The gap between active and abandoned sections of the Berkeley Pier, viewed from the shoreline
Fishing and crabbing were popular activities on the pier prior to its closing July 2015
View from the deck of the pier westward
The barrier at the end of the pier. The old defunct pier section is visible through the barrier.
View of the defunct, inaccessible section from the barrier
Remnants of the original length of the Berkeley Pier
Late afternoon aerial view of the Golden Gate Bridge, looking west into the sun, with the Berkeley Pier in the foreground
The Berkeley Pier is in Berkeley, California. When constructed in 1926, the pier extended 3.5 miles (5.6 km) into San Francisco Bay from the end of University Avenue. Due to extensive filling of the bay and the creation of the Berkeley Marina, it presently extends only 2.5 miles (4.0 km). Since 1937, only the first 3,000 feet (910 m) were maintained and open to the public until July 2015, when public access was closed due to safety concerns.
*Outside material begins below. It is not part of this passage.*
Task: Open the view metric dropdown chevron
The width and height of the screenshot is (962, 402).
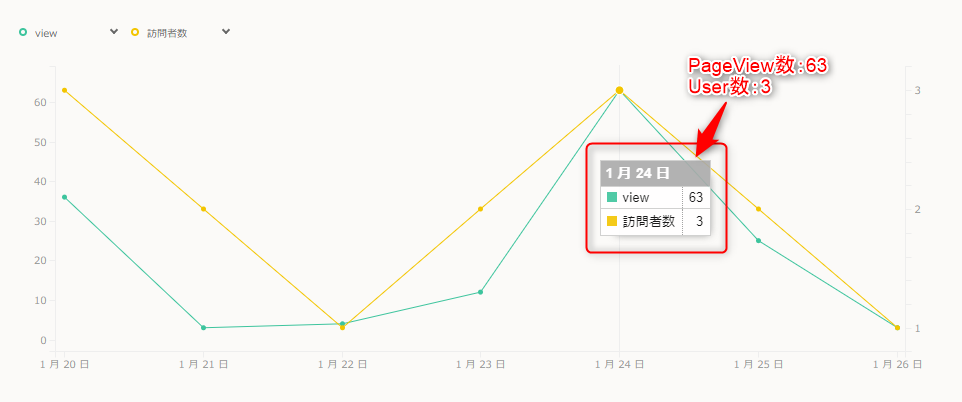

In the mid-19th century, two private wharves were built along the Berkeley waterfront. One was located at the foot of Addison Street one block south of University Avenue and served the Standard Soap Company, a major regional soap-making factory. The other, the Jacobs and Heywood Wharf, was located several blocks north of University Avenue at the foot of Delaware Street, used as a general freight transshipment point.
In 1909, the City built a municipal wharf at the foot of University Avenue. This pier was intended for a commuter ferry which never materialized, and the pier was instead used mainly for freight.
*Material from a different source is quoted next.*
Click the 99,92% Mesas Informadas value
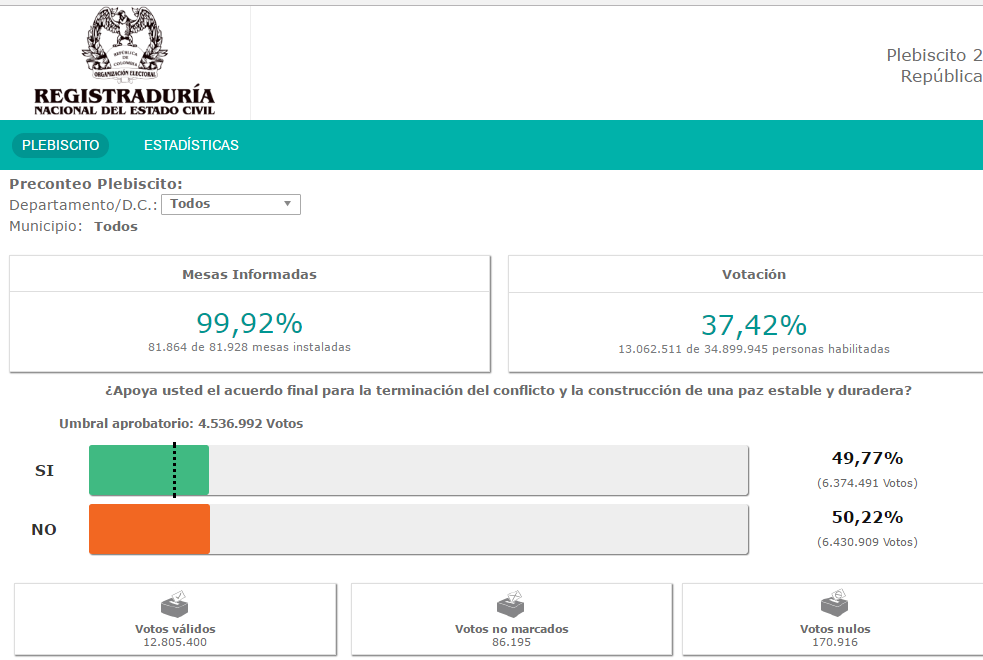The height and width of the screenshot is (660, 983). 249,324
In 1925, the Golden Gate Ferry Company announced its plans to build a new ferry pier for its proposed automobile ferry service between Berkeley and San Francisco. The City of Berkeley agreed to a 50-year lease of the tidelands off the Berkeley waterfront for the construction of a new ferry pier.
On January 25, 1926, the Golden Gate Ferry Company applied to the California State Railroad Commission (predecessor of the California Public Utilities Commission) for a certificate permitting it operate a ferry service between Berkeley and San Francisco.
On July 7, 1926, the Golden Gate Ferry Company applied to the California State Railroad Commission for a certificate permitting it operate vessels on San Francisco Bay between Berkeley and San Francisco. The permit was granted.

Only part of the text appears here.